Zdaniem neurologów, choroba Parkinsona, na którą cierpi Papież, utrudnia mu przede wszystkim poruszanie się. Podczas noworocznych uroczystości w Bazylice Świętego Piotra w Rzymie, Jan Paweł II po raz pierwszy usiadł na wózku, popychanym przez dwie osoby ze służby papieskiej.
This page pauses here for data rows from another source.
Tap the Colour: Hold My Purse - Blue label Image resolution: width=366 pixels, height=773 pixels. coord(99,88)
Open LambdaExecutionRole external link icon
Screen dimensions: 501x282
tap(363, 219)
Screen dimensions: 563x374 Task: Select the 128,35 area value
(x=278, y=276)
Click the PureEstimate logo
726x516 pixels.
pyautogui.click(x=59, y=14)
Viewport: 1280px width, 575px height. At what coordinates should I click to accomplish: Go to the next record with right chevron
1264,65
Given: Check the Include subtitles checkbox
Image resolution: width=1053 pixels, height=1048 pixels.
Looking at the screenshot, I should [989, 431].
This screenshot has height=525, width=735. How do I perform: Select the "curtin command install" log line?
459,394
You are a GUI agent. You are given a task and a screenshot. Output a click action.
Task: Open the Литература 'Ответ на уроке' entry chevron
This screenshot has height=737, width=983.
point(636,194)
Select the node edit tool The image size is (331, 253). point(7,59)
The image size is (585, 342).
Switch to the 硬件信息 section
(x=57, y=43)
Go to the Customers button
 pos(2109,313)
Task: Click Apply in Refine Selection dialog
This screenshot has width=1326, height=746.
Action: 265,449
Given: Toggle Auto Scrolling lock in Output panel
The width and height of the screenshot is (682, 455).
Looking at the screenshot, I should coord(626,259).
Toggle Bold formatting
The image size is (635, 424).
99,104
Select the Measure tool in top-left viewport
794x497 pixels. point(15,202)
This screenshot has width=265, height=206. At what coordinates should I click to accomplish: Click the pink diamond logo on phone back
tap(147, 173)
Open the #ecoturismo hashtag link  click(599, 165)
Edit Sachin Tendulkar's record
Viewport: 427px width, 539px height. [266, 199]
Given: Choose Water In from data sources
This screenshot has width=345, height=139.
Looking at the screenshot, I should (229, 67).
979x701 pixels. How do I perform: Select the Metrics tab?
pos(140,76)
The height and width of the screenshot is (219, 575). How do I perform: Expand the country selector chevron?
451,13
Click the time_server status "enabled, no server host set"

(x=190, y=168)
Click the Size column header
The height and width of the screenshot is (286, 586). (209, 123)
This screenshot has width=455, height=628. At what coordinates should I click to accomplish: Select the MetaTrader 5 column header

Jak mówią lekarze, problemy ruchowe Papieża pogarsza fakt, że odmawia on przyjmowania dużych dawek lekarstw, mogących ulżyć mu w cierpieniu. Ich zażywanie ma jednak skutki uboczne, wpływające na obniżenie zdolności intelektualnych. Papież nie chce ich brać, twierdząc, że przeszkadzałoby mu to w codziennej pracy.

Gazeta przypomina, że 22 lata temu, gdy Karola Wojtyłę wybierano na papieża, słynął on z zamiłowania do ruchu i aktywnego uprawiania sportów, takich jak narciarstwo czy pływanie.